== Segment start ==
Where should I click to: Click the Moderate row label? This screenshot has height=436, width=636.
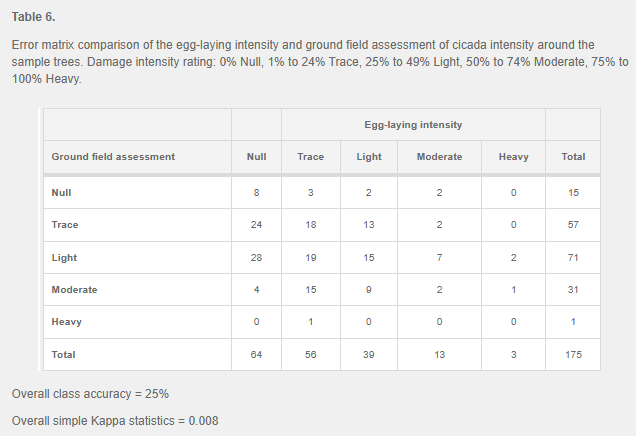[x=73, y=290]
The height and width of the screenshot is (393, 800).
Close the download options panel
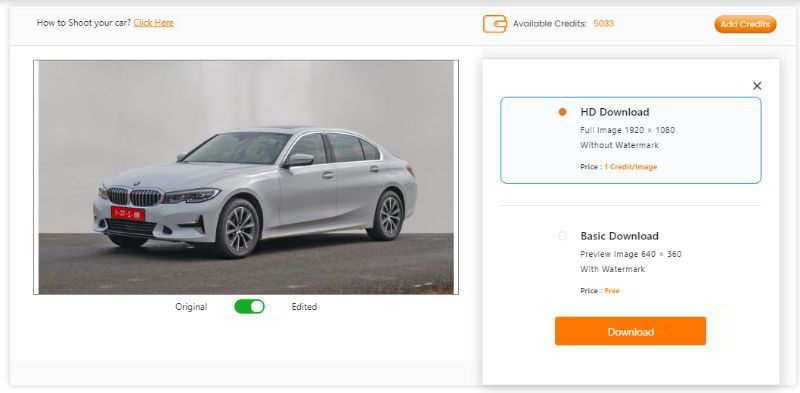click(757, 86)
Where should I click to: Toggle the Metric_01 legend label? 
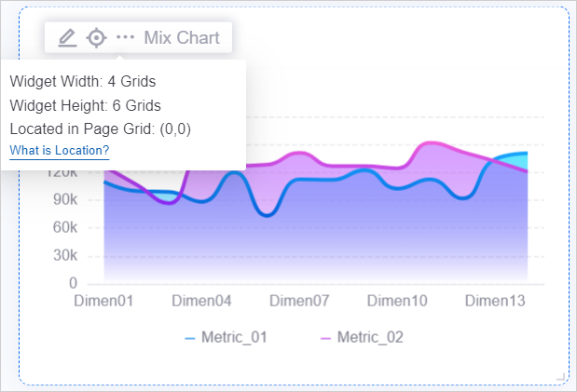(234, 337)
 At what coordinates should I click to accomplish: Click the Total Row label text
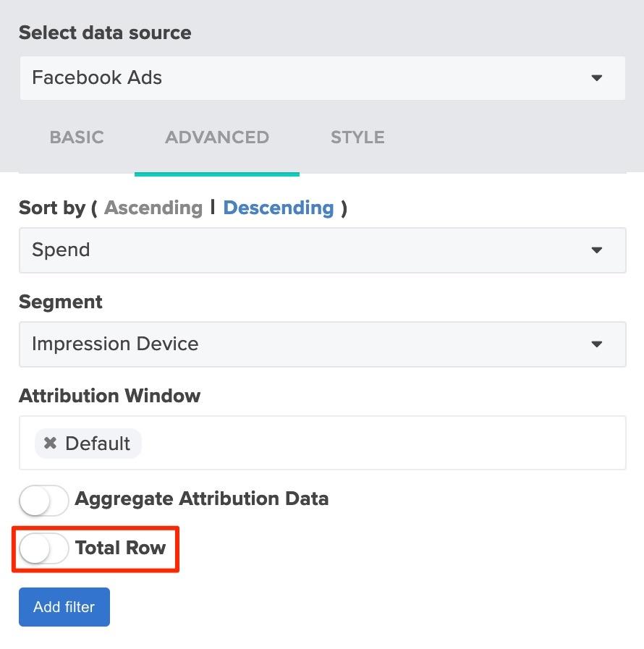120,548
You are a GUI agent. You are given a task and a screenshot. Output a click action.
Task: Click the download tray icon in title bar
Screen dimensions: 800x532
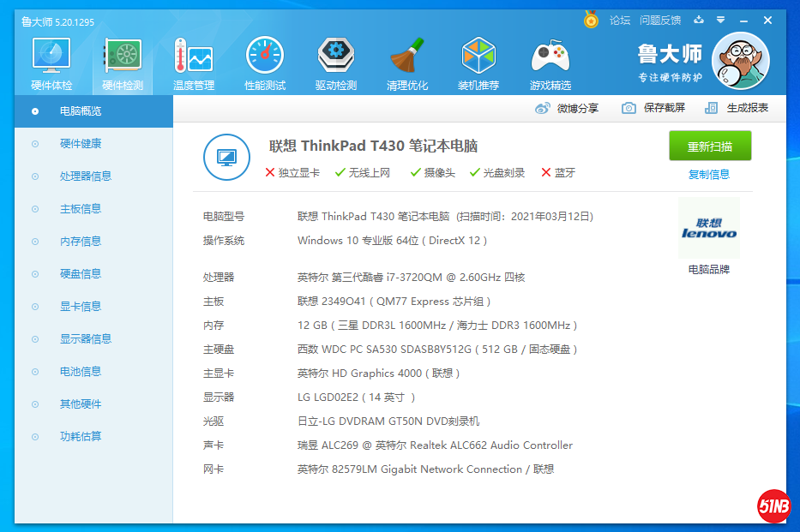(x=699, y=20)
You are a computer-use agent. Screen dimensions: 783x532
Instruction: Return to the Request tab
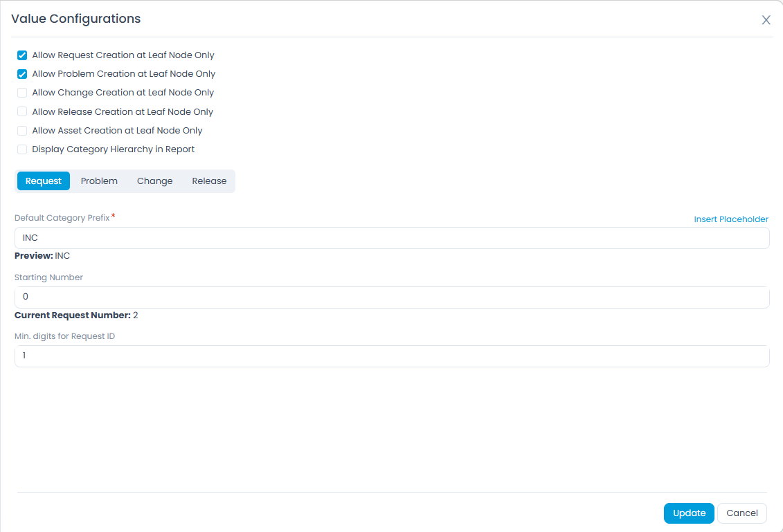tap(43, 181)
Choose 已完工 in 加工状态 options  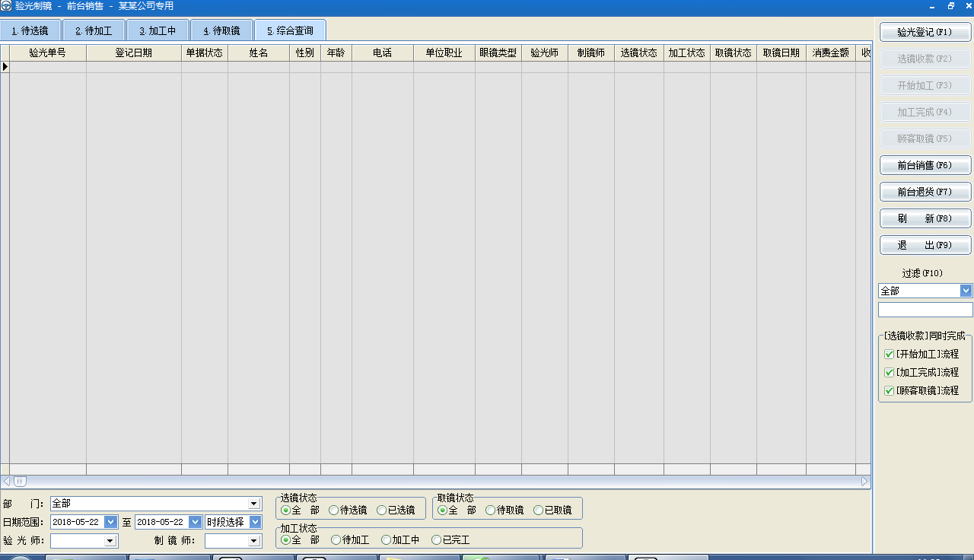pos(436,540)
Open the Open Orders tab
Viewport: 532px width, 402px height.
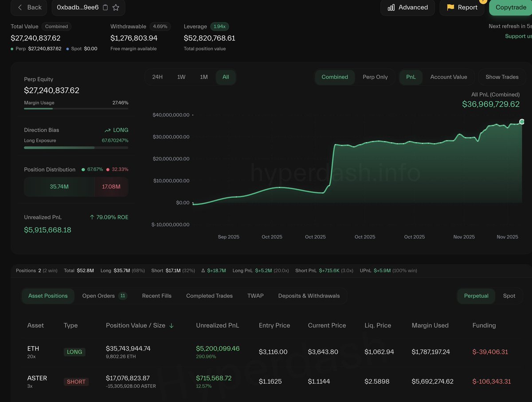(98, 296)
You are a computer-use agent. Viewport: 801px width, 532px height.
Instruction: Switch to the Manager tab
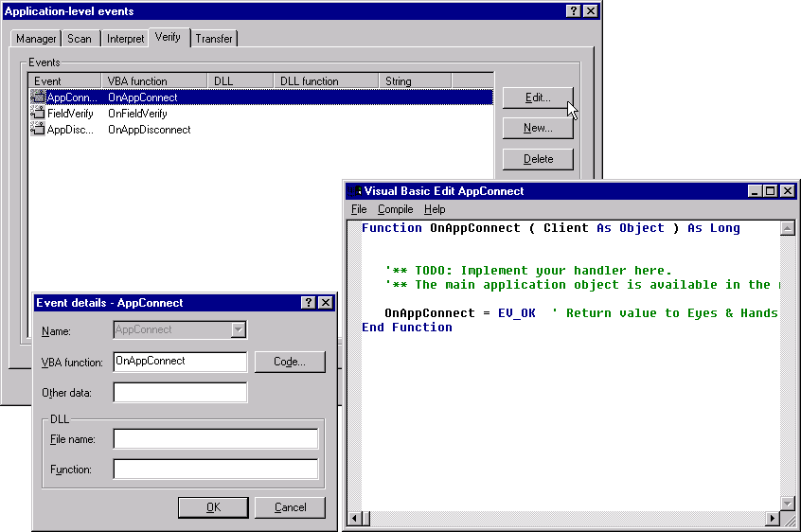coord(36,39)
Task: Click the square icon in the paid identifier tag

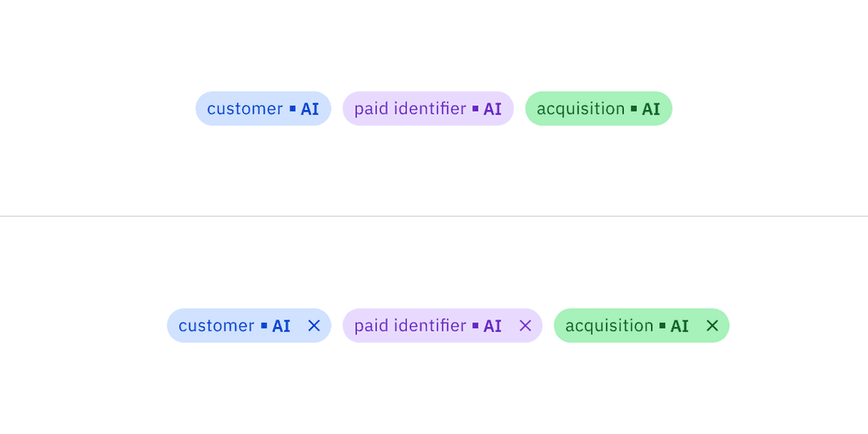Action: [x=475, y=109]
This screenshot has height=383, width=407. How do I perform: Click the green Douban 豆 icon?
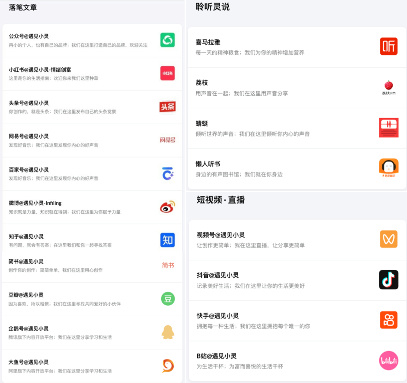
== Segment end ==
What is required. In the records above, find the line that contains "You are a computer-use agent. Viewport: 801px" and retype it and all lines after it exactly, leaving out any pictures.

Written response.
You are a computer-use agent. Viewport: 801px width, 532px height.
Instruction: Switch to the Manager tab
coord(36,39)
Task: Click the square icon in the paid identifier tag

Action: [x=475, y=109]
This screenshot has height=383, width=407. How do I perform: Click the green Douban 豆 icon?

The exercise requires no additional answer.